I have been thinking on how to replace nested loops with nested conditionals with map
but without success. I'm aware of the discussions on SO (https://stackoverflow.com/questions/48847613/purrr-map-equivalent-of-nested-for-loop and https://stackoverflow.com/questions/52031380/replacing-the-for-loop-by-the-map-function-to-speed-up?noredirect=1&lq=1) but neither of these proved to be useful for my case.

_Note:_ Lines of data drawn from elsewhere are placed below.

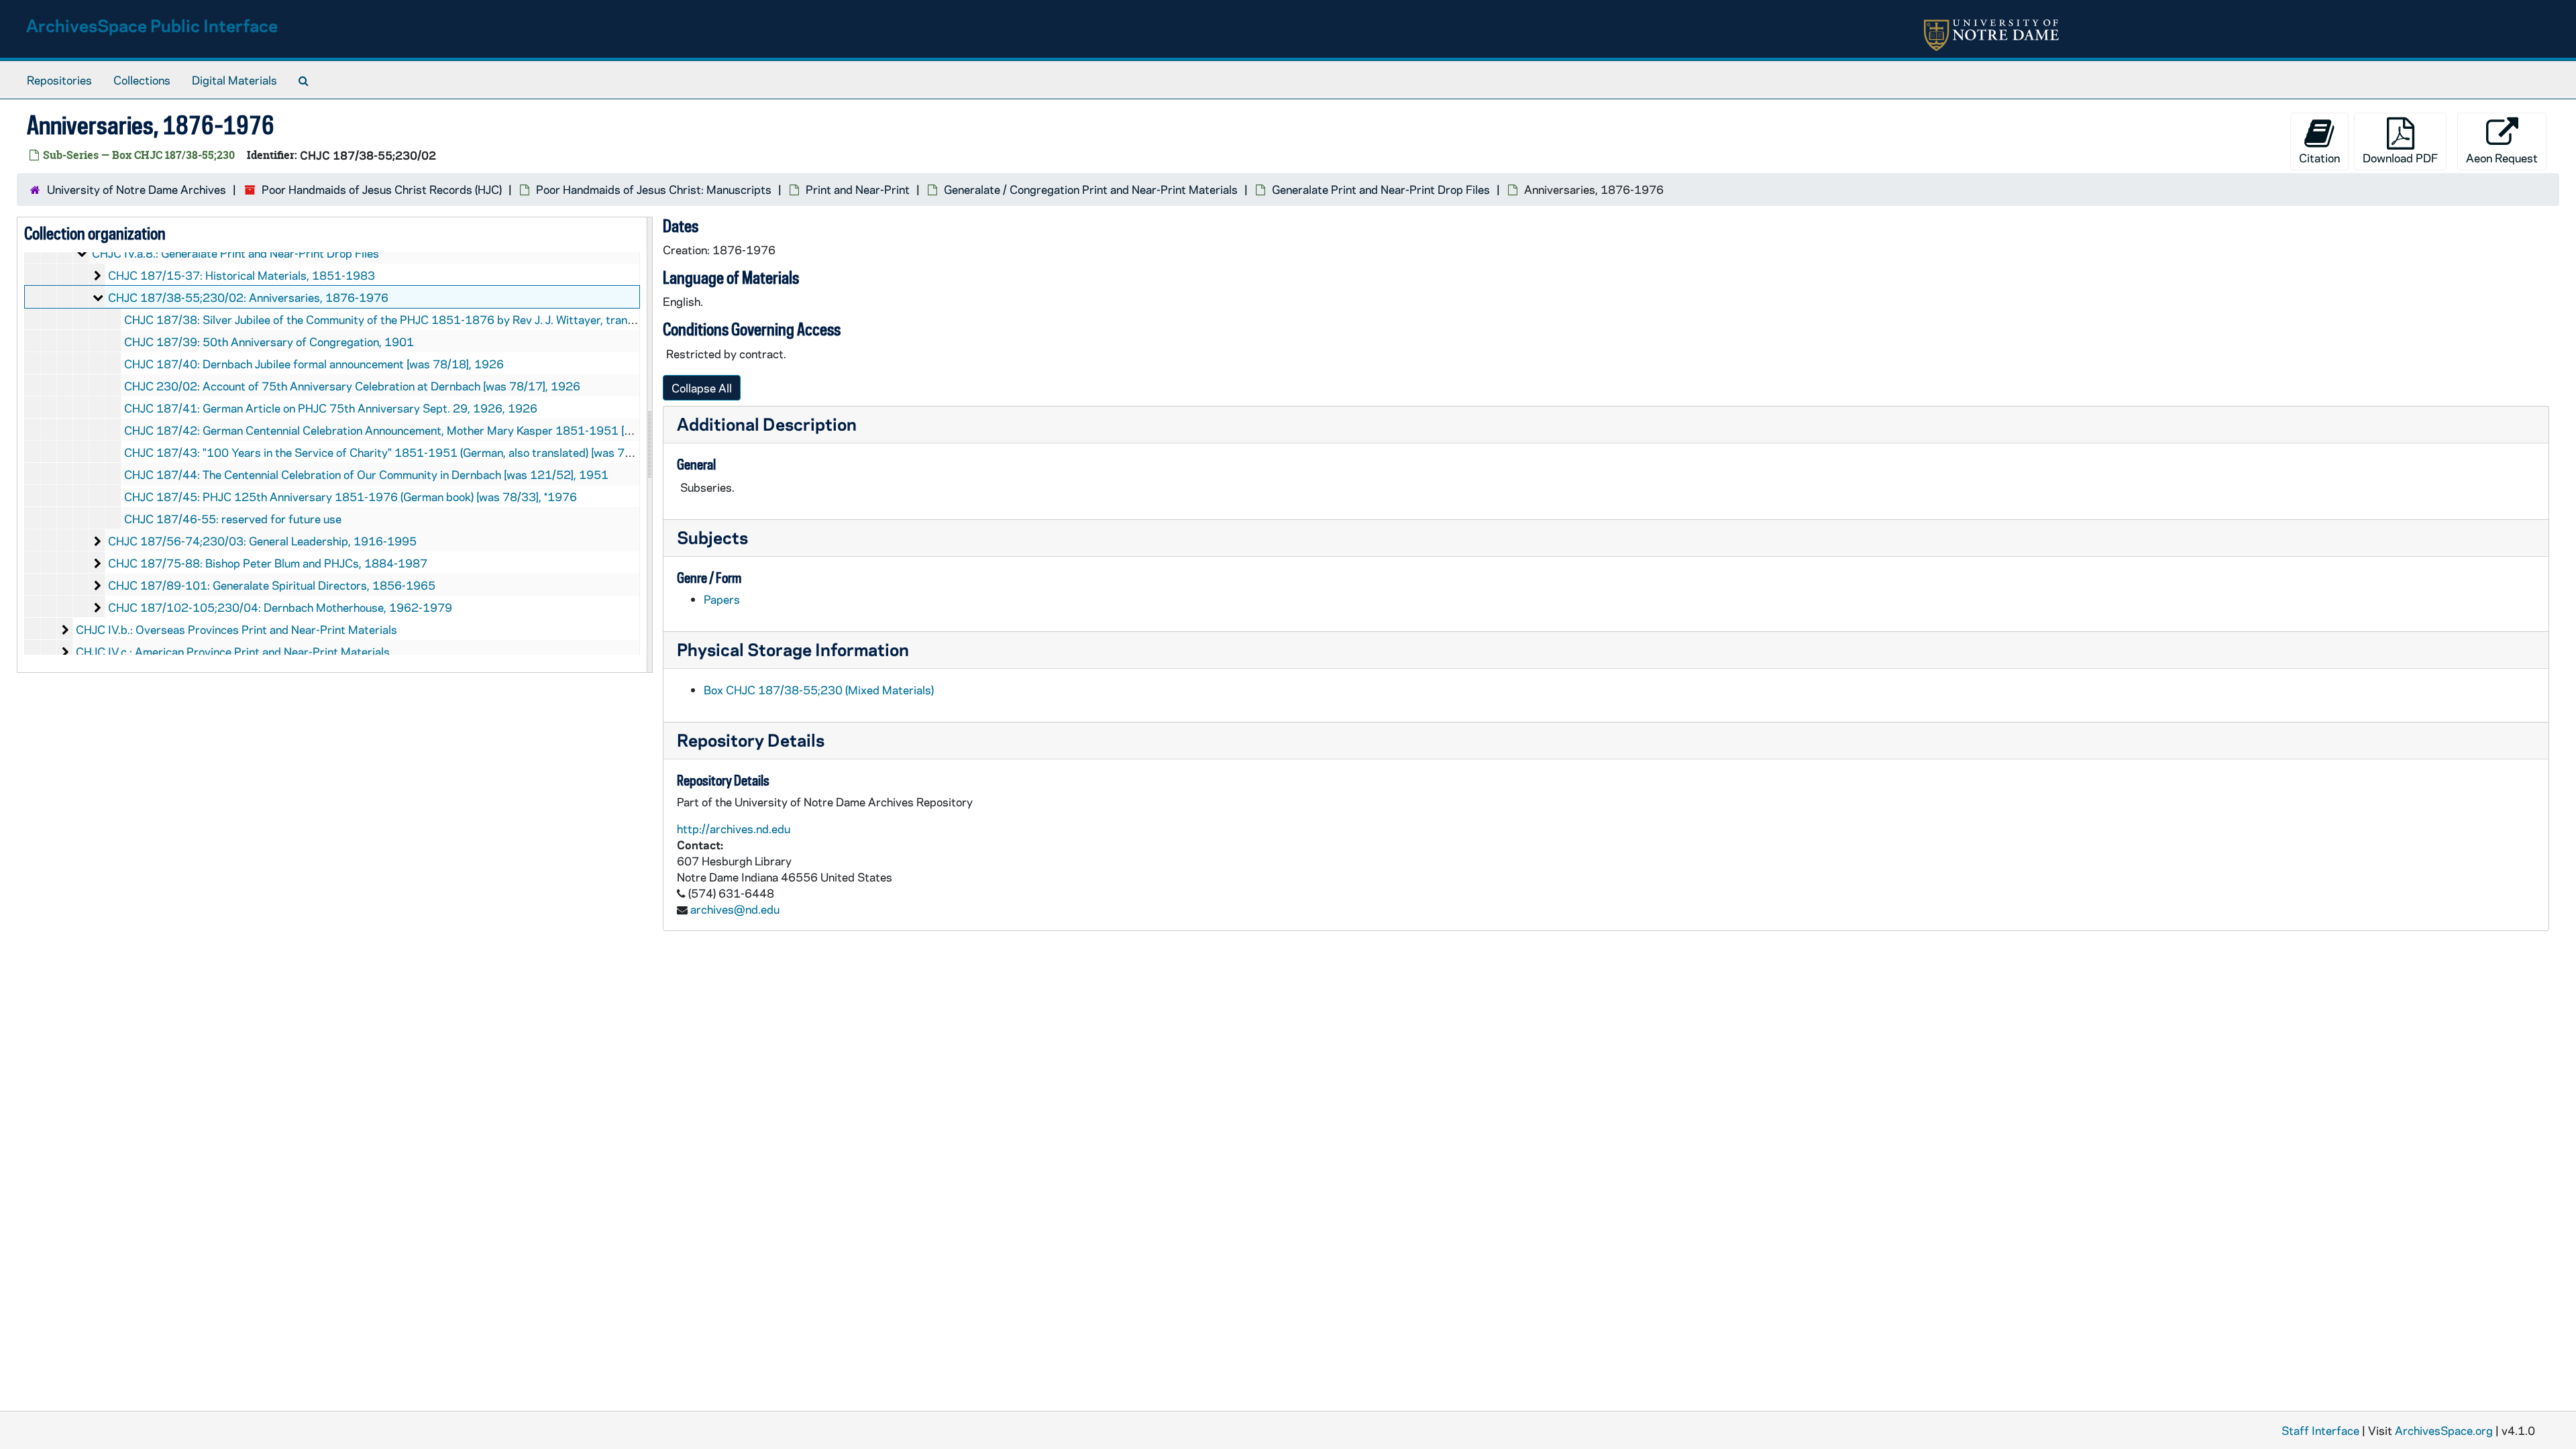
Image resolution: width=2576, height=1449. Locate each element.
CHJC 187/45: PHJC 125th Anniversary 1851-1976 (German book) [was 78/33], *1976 (350, 496)
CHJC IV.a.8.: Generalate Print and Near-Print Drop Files (235, 253)
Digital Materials (234, 79)
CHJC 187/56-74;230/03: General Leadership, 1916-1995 (262, 540)
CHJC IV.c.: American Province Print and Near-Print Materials (233, 651)
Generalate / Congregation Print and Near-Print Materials (1091, 189)
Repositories (59, 79)
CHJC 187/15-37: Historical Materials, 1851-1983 (241, 275)
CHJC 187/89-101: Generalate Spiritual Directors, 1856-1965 (271, 585)
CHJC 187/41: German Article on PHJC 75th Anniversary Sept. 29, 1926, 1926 (330, 407)
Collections (141, 79)
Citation (2319, 157)
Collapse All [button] (702, 387)
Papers (722, 599)
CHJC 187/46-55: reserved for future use (232, 518)
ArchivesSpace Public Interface (152, 25)
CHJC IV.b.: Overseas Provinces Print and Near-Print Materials (236, 629)
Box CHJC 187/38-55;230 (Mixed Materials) (819, 689)
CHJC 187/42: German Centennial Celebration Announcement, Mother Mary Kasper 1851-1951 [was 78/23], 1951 (421, 430)
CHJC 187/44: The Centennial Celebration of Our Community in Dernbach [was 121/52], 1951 (366, 474)
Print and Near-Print (858, 189)
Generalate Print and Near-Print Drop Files (1381, 189)
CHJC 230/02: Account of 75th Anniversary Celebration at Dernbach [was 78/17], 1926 (352, 385)
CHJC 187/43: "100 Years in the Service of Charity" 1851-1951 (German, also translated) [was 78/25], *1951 (408, 452)
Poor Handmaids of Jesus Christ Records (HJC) (382, 189)
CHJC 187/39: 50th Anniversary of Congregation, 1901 (269, 341)
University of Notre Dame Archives (136, 189)
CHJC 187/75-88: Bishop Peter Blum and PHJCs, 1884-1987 (267, 562)
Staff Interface (2320, 1430)
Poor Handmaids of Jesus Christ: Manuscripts (653, 189)
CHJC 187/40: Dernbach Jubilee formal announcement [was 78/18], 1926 (314, 363)
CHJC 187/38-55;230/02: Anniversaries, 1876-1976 (248, 297)
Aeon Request (2502, 157)
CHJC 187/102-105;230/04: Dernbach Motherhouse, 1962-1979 (280, 607)
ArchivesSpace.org (2444, 1430)
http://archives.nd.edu (733, 828)
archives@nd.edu (735, 909)
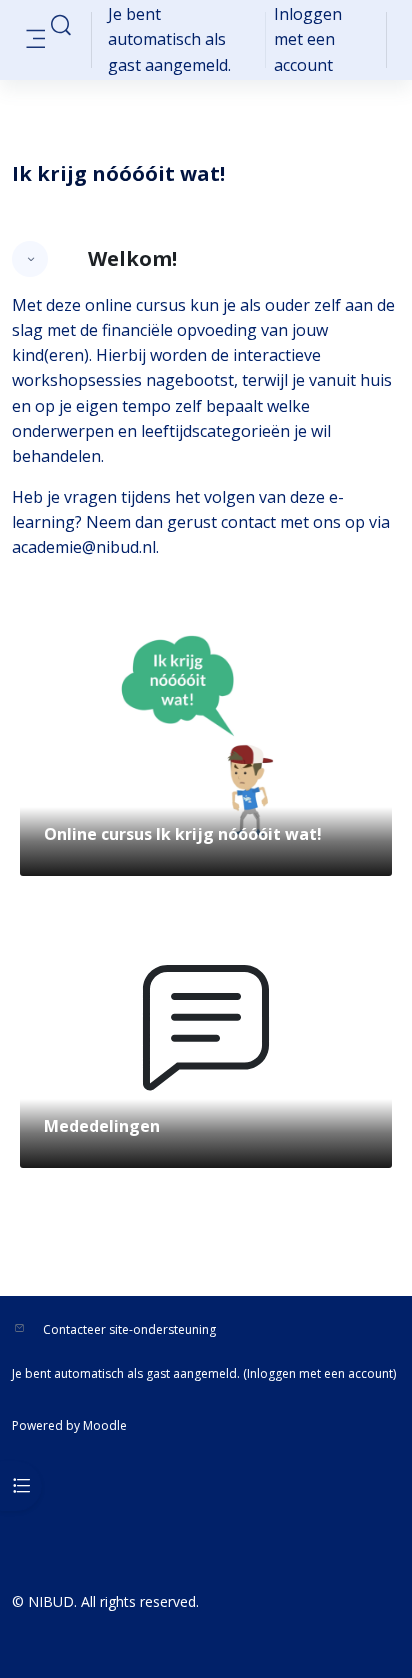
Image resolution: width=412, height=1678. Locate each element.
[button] (61, 26)
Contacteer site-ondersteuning (129, 1329)
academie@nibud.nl (84, 547)
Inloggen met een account (308, 39)
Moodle (105, 1425)
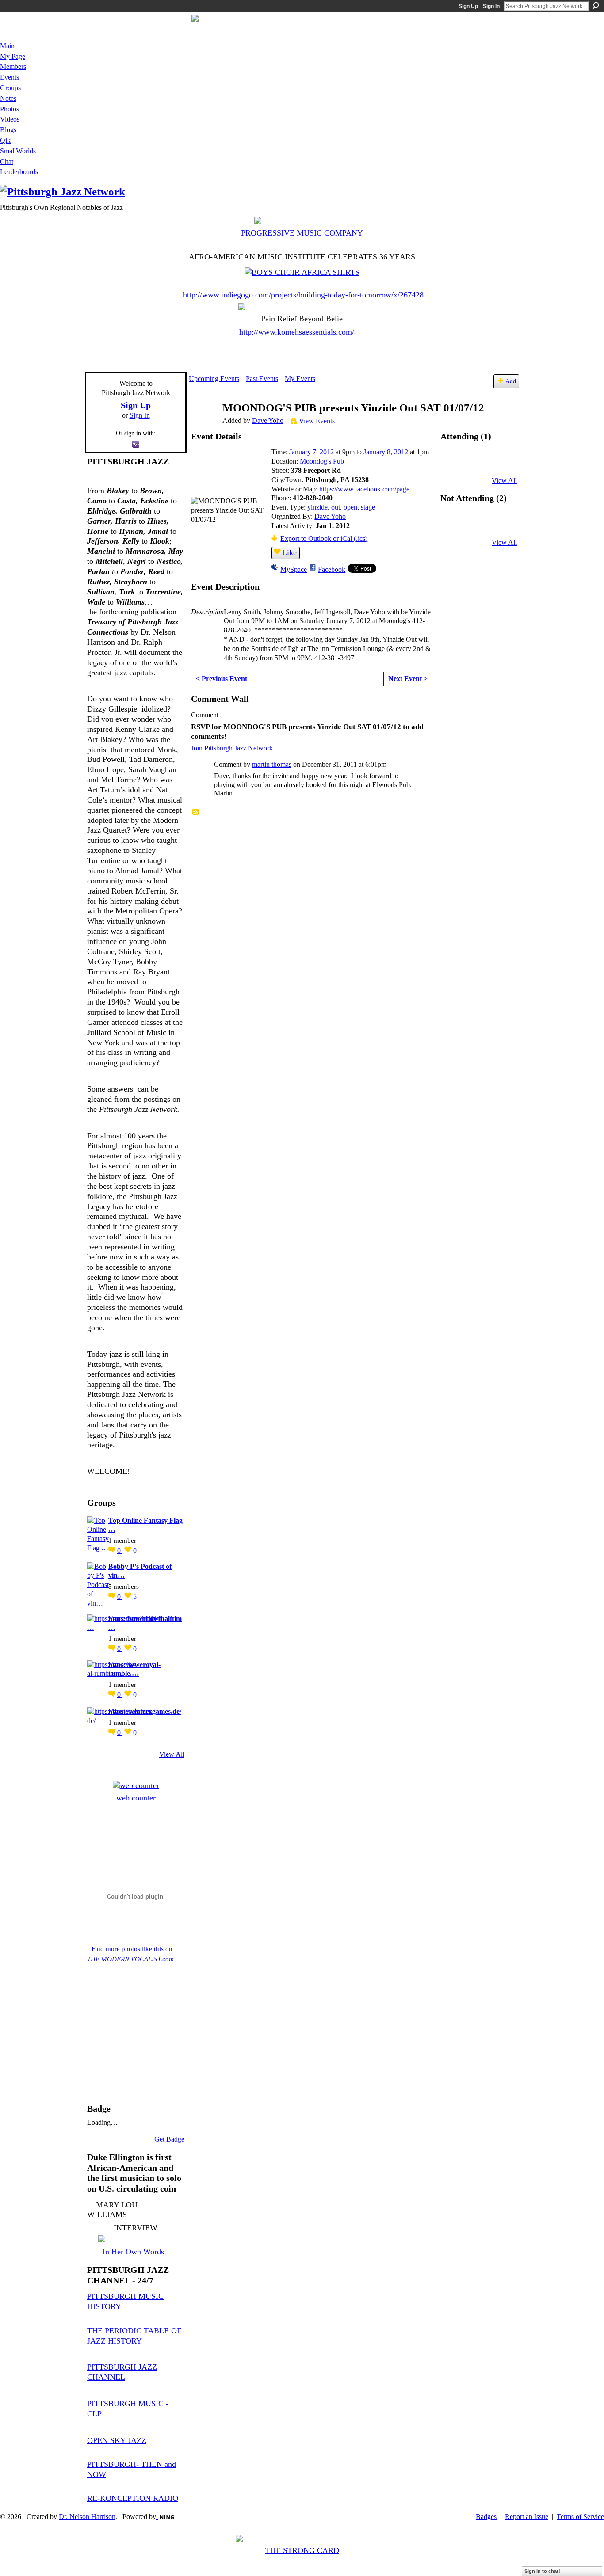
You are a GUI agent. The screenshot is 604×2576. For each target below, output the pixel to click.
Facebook (331, 569)
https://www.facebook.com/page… (368, 489)
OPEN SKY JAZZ (116, 2440)
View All (171, 1754)
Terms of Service (580, 2516)
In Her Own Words (133, 2251)
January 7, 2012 (311, 452)
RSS (196, 812)
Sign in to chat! (542, 2571)
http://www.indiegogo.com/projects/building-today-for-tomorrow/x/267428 (303, 294)
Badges (486, 2516)
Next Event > (408, 678)
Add (510, 380)
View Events (317, 421)
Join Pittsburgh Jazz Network (232, 748)
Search (595, 6)
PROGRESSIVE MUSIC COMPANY (302, 232)
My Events (300, 378)
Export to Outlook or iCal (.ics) (323, 538)
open (350, 507)
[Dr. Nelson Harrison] (478, 526)
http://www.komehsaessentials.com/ (296, 331)
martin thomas (271, 764)
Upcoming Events (214, 378)
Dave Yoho (267, 420)
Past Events (262, 378)
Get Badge (169, 2139)
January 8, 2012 (385, 452)
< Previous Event (221, 678)
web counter (136, 1797)
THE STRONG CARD (302, 2550)
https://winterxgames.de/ (144, 1711)
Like (289, 552)
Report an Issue (526, 2516)
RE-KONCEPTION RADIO (132, 2498)
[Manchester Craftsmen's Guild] (88, 1484)
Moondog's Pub (322, 461)
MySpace (293, 569)
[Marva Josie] (455, 526)
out (335, 507)
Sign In (491, 6)
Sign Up (468, 6)
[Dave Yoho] (203, 425)
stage (368, 507)
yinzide (317, 507)
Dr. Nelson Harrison (87, 2516)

I have two dataset with different lenghts. For downstream purposes I want to include a unique group id from one dataset to the other. However, one dataset contains data from time periods (df_1
), the other is annual frequency (df_2
).
My solution so far is to loop over both dataset (the nested loops are neccesary due to the difference in lenghts) check if the countries are the same and within those countries check if the annual data falls between a specific period. If yes, than add the group id to the df_2
My problem with the map
approach (or *apply
for that matter) is that I don't know how to express the nested loop and the conditions together.
For a mwe see below.
library(dplyr)
library(tidyr)
# data
df_1 <- tibble(
start = rep(seq(1990, 1994, 4), each = 2),
end = start + 4,
countryname = rep(c("SWE", "NOR"), 2),
group_id = rep(seq(1:2), each = 2)
)
df_2 <- tibble(
year = rep(seq(1989, 1999, 1), each = 2),
countryname = rep(c("SWE", "NOR"), 11),
value = rep(seq(100, 110, 1), each = 2),
group_id = NA_real_
)
for (i in (1:nrow(df_1))) {
for (j in (1:nrow(df_2))) {
if (df_1[i, "countryname"] == df_2[j, "countryname"]) {
if (df_2[j, "year"] >= df_1[i, "start"] & df_2[j, "year"] <= df_1[i, "end"]) {
df_2[j, "group_id"] <- df_1[i, "group_id"]
}
}
}
}
Created on 2021-01-12 by the reprex package (v0.3.0)